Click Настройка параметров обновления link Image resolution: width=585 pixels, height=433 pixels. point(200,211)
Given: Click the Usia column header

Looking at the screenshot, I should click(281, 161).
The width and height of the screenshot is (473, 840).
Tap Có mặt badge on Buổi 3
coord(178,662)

# # # # # # #

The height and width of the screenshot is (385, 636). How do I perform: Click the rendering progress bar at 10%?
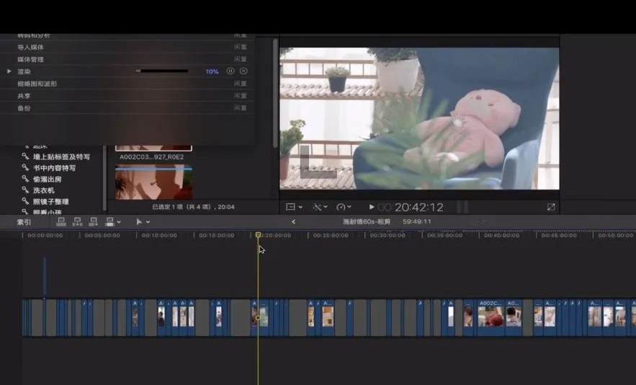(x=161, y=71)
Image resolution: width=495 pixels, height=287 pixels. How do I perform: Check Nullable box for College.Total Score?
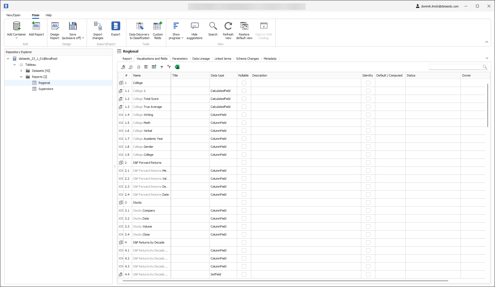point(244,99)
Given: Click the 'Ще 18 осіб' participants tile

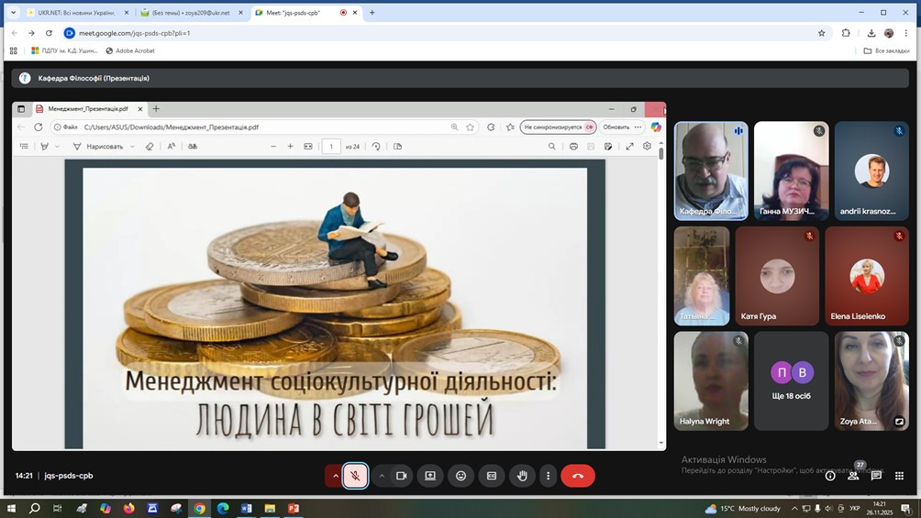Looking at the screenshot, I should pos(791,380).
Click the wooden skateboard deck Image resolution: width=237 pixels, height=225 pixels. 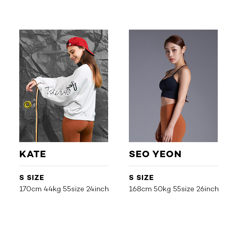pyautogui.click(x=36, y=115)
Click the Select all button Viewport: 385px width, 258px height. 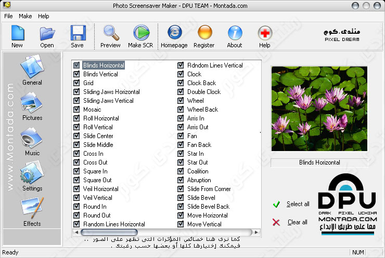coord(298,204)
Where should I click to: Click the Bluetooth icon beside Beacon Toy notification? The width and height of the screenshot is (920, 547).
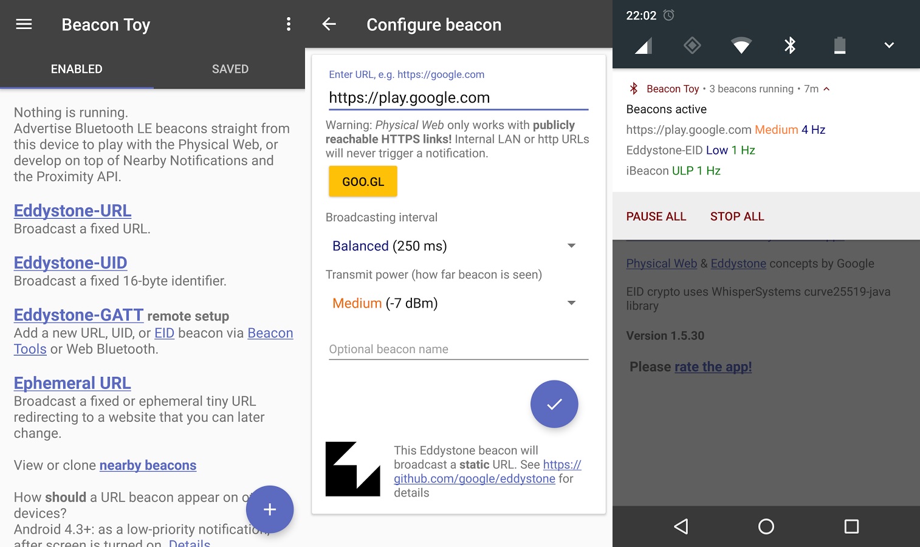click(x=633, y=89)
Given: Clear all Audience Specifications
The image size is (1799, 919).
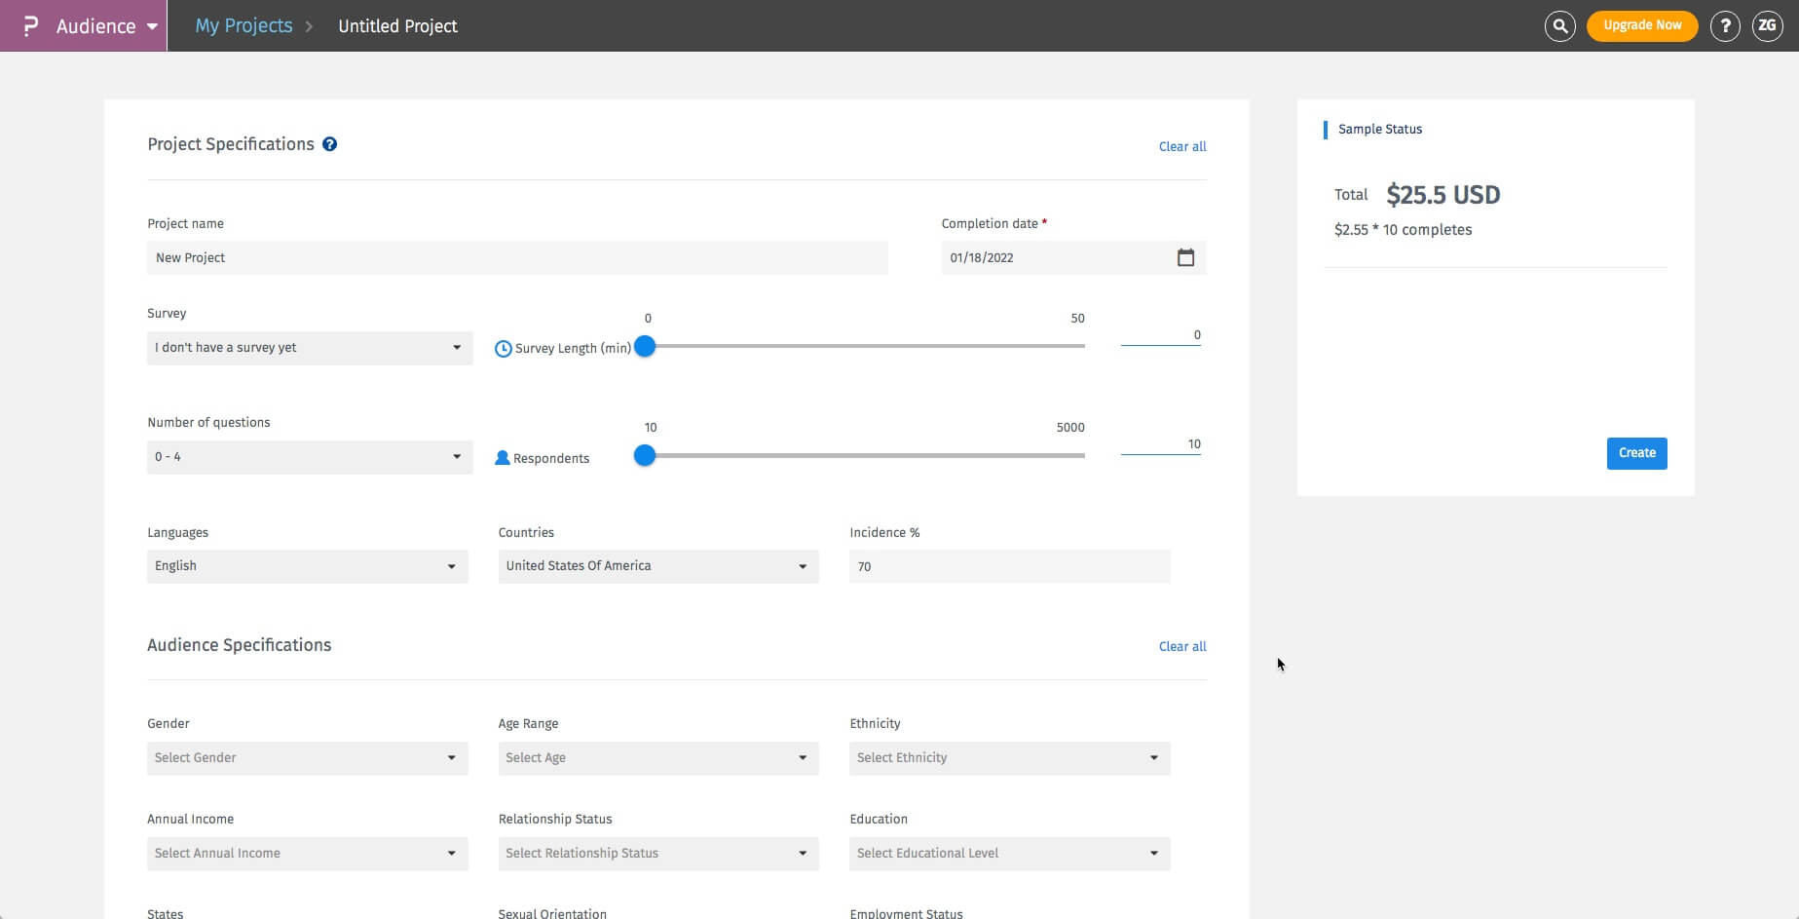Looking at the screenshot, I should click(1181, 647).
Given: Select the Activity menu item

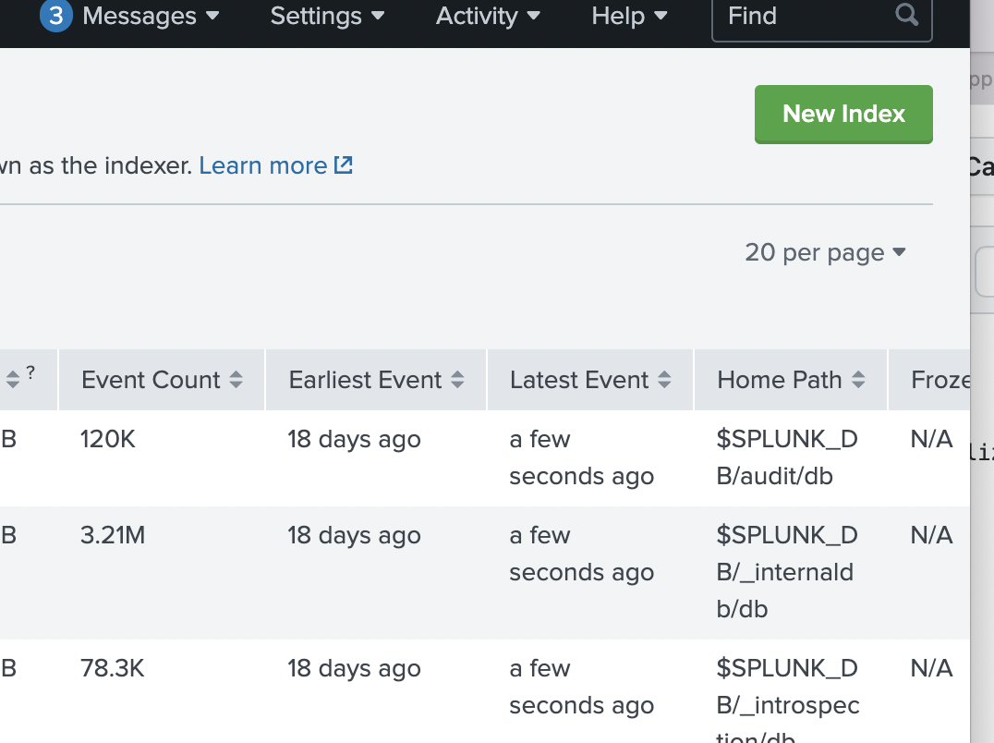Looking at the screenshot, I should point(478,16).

# # # # # # #

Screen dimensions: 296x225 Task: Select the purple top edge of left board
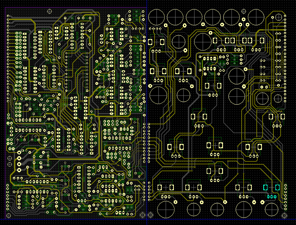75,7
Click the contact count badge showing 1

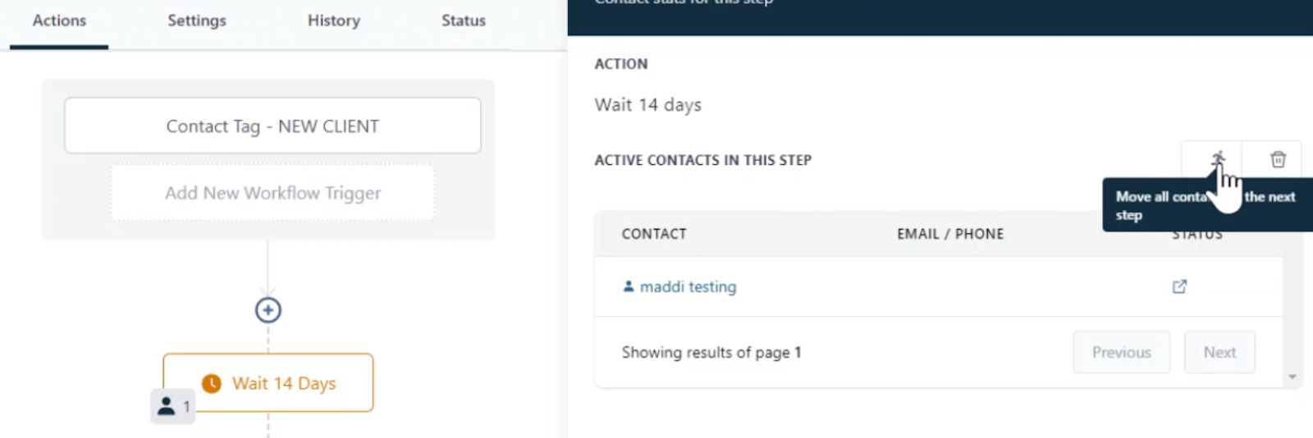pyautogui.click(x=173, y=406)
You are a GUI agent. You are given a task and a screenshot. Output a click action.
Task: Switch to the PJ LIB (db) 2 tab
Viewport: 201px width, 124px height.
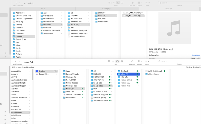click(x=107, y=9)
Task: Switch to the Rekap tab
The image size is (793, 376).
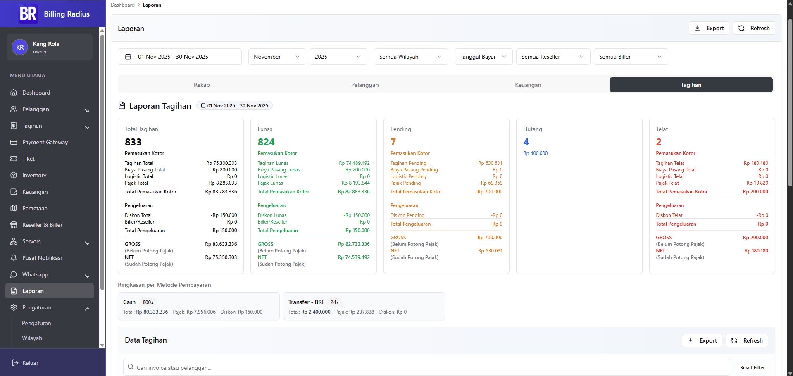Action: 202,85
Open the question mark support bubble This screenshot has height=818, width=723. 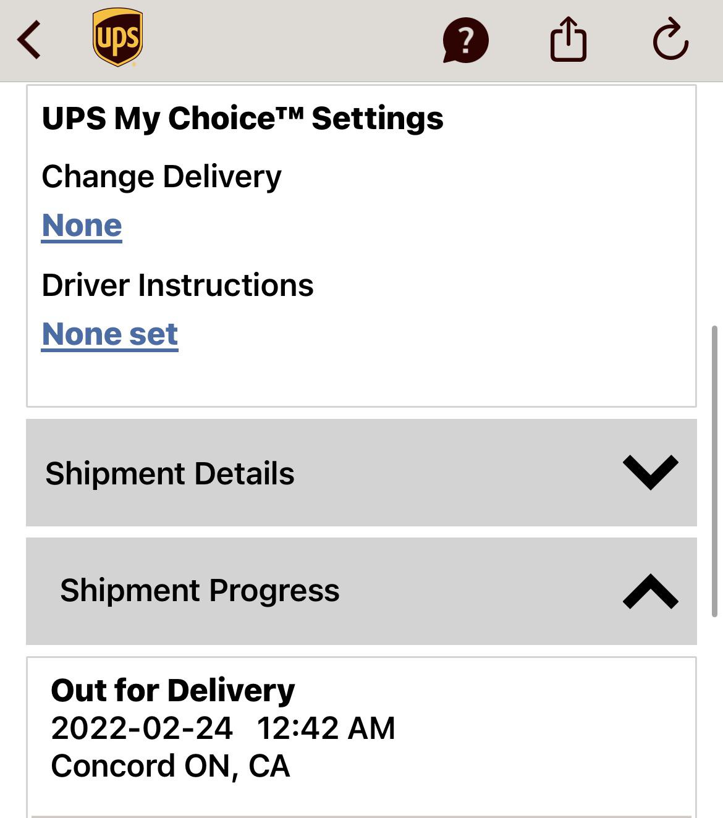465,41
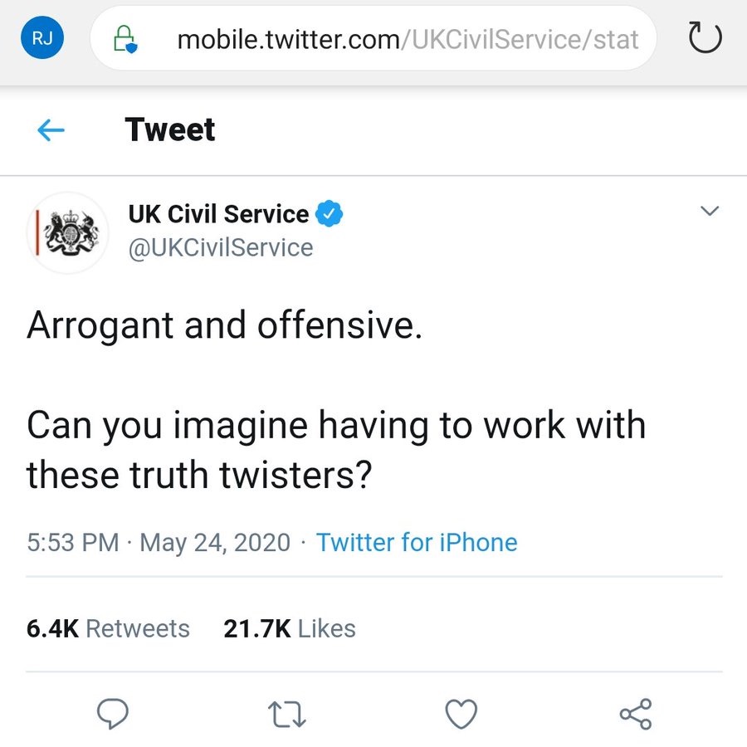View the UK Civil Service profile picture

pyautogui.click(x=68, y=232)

# # # # # # #

--- ASSIGNED TASK ---
Search the data for the string "Switch" and copy out every line where it is found.

--- ANSWER AREA ---
Task: Switch to the PJ LIB (db) 2 tab
Task: Switch to the Rekap tab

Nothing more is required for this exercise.